▸ Extracted records
..............................

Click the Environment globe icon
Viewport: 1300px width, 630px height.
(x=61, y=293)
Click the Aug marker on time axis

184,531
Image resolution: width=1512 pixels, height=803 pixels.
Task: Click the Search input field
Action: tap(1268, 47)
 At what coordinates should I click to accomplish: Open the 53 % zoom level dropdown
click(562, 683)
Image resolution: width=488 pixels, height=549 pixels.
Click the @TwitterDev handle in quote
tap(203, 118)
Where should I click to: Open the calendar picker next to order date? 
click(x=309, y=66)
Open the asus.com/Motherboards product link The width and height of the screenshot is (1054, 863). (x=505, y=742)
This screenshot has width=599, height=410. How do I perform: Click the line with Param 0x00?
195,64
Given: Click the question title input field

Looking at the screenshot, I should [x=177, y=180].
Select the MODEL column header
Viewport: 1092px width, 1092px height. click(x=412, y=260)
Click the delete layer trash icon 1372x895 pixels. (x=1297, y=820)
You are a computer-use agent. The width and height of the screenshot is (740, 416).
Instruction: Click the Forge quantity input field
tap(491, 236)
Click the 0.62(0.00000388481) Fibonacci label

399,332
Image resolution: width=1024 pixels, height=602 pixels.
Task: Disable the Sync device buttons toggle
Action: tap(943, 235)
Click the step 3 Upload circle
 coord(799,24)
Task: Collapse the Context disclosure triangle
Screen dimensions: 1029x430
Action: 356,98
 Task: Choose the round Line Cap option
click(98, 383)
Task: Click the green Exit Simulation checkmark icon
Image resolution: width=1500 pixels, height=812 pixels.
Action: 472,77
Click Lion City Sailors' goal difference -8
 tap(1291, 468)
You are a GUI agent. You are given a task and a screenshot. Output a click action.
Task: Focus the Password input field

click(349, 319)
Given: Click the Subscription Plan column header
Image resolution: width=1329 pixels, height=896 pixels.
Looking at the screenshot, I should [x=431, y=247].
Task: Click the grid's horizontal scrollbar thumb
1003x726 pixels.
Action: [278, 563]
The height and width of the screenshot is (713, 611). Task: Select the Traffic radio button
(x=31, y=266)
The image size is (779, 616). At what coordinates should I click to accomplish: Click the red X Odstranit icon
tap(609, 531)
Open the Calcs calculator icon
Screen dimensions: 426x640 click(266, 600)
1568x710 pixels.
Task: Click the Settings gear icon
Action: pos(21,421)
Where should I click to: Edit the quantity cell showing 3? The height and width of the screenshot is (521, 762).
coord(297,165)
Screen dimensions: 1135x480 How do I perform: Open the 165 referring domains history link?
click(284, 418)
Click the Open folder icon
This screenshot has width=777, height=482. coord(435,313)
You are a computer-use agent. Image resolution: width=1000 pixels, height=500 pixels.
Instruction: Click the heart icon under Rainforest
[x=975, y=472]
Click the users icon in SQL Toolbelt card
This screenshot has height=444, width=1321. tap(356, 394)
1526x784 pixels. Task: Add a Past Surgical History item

..............................

Which lines above contain the word "computer"? Copy all of them.

▸ Task answer
You are a computer-use agent. The width and height of the screenshot is (740, 416).
You are a computer-use agent. Image resolution: width=1000 pixels, height=500 pixels.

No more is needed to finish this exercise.